Two generations of artists, decades apart, making high-concept, anti-establishment work on the topic of freedom.


Right off the grand plaza and the entrance to the Manhattan Bridge, where Gilded Age grandeur meets the honking, churning energy of Chinatown, Magenta Plains sits in a freestanding, three-storey building. The scale matches the ambition.
Inside, you’ll find painters, mainly abstract, who came up in 1980s New York — the ones who lived through the AIDS crisis and nuclear anxiety back when rent was still cheap. They’re showing alongside a younger generation arriving with their own urgencies: identity, justice, climate, the politics of the body. They may be decades apart, but they’re speaking the same emotional language.
Freedom isn't just a subject here — it's a practice. The work is ambitious, physical, and full of what paint can do when artists revel in it. Walk through the mix of rooms, intimate to cavernous, and you'll feel the pulsing spirit of downtown, past and present.

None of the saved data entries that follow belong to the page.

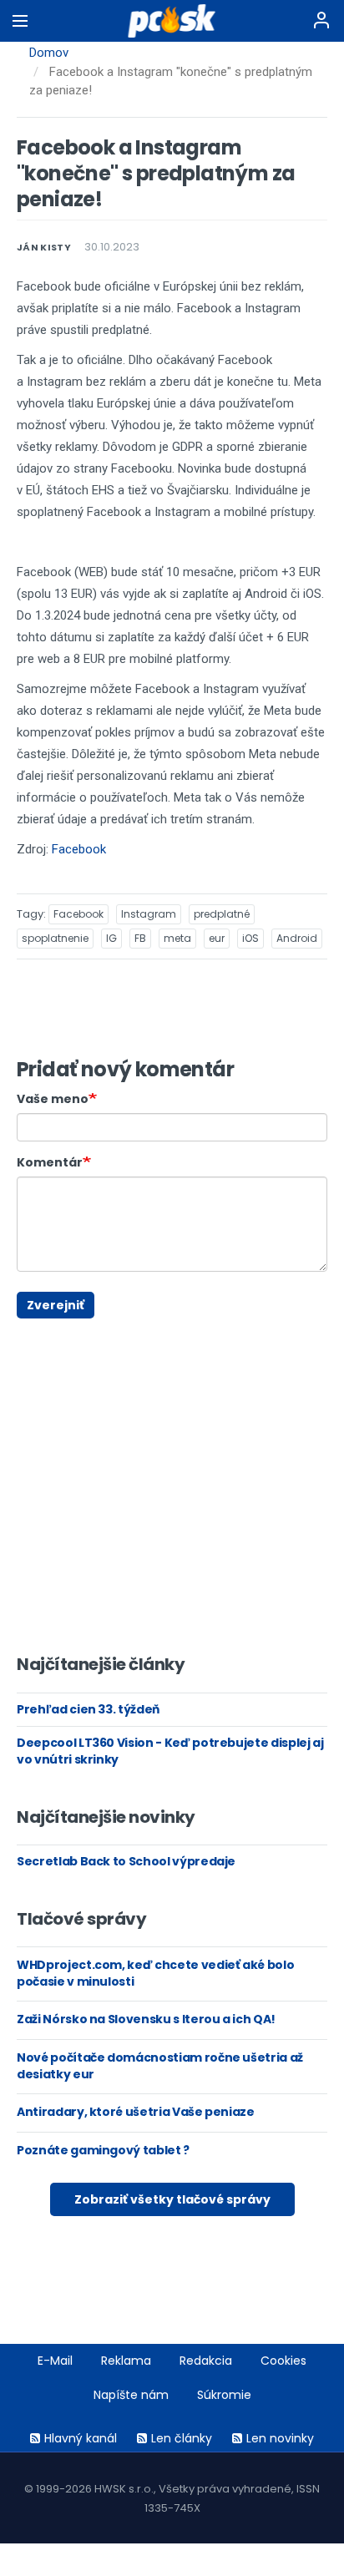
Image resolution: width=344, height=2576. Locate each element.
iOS (250, 938)
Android (296, 938)
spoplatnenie (55, 938)
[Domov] (172, 21)
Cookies (283, 2360)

Magenta Plains was founded in 2016 by three artists: David Deutsch, an LA-based painter who made it big in the 1980s; Chris Dorland, a Montreal-born artist who'd been Deutsch’s studio assistant in college; and Olivia Smith, a gallerist with an art historian’s eye for contemporary painting. The gallery started as a storefront on Allen Street before relocating in 2022 to its current 4,500-square-foot, multi-floor Chinatown space at the corner of Canal Street and Bowery.